• [给定数据]:

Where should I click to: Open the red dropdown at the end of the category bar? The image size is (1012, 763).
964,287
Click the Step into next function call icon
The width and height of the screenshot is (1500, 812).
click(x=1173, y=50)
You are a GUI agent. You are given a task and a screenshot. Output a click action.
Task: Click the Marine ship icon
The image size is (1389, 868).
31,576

...

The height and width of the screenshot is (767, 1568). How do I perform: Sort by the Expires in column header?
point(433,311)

• [小练习]: 把列表中以含“The height and”的那一行开头、以含“point(433,311)”的那一行结尾的这一段逐字重打一遍，首尾两行都要包括。

• [本题输出]:
The height and width of the screenshot is (767, 1568). How do I perform: Sort by the Expires in column header?
point(433,311)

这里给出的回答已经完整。